# Checking SMSs from Android backup

Some attacks against Android phones are done by sending malicious links by SMS. The Android backup feature does not allow to gather much information that can be interesting for a forensic analysis, but it can be used to extract SMSs and check them with MVT.

To do so, you need to connect your Android device to your computer. You will then need to [enable USB debugging](https://developer.android.com/studio/debug/dev-options#enable>) on the Android device.

If this is the first time you connect to this device, you will need to approve the authentication keys through a prompt that will appear on your Android device.

Then you can use adb to extract the backup for SMS only with the following command:

```bash
adb backup com.android.providers.telephony
```

You will need to approve the backup on the phone and potentially enter a password to encrypt the backup. The backup will then be stored in a file named `backup.ab`.

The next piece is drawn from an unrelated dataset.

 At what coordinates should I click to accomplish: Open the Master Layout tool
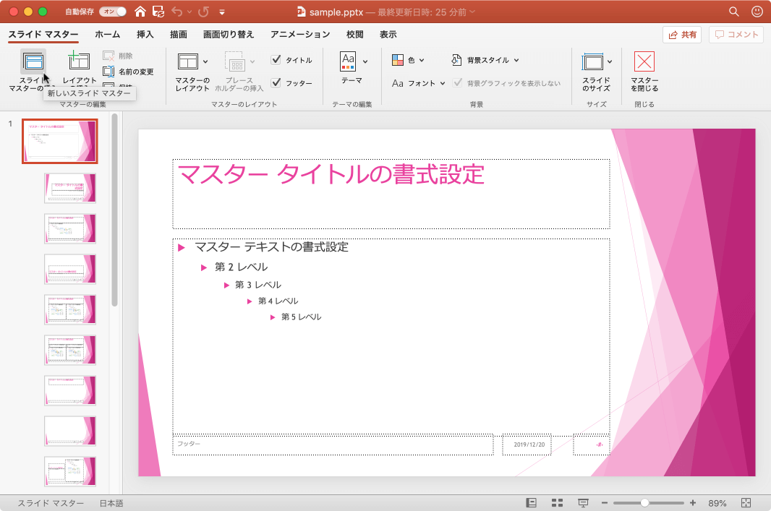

You will need to use [Android Backup Extractor](https://github.com/nelenkov/android-backup-extractor) to convert it to a readable file format. Make sure that java is installed on your system and use the following command:
```bash
java -jar ~/Download/abe.jar unpack backup.ab backup.tar
tar xvf backup.tar
```

(If the backup is encrypted, the password will be asked by Android Backup Extractor).

You can then extract SMSs containing links with MVT:

```bash
$ mvt-android check-backup --output sms .
16:18:38 INFO     [mvt.android.cli] Checking ADB backup located at: .
         INFO     [mvt.android.modules.backup.sms] Running module SMS...
         INFO     [mvt.android.modules.backup.sms] Processing SMS backup
                  file at ./apps/com.android.providers.telephony/d_f/000
                  000_sms_backup
16:18:39 INFO     [mvt.android.modules.backup.sms] Extracted a total of
                  64 SMS messages containing links
```

Through the `--iocs` argument you can specify a [STIX2](https://oasis-open.github.io/cti-documentation/stix/intro) file defining a list of malicious indicators to check against the records extracted from the backup by mvt. Any matches will be highlighted in the terminal output.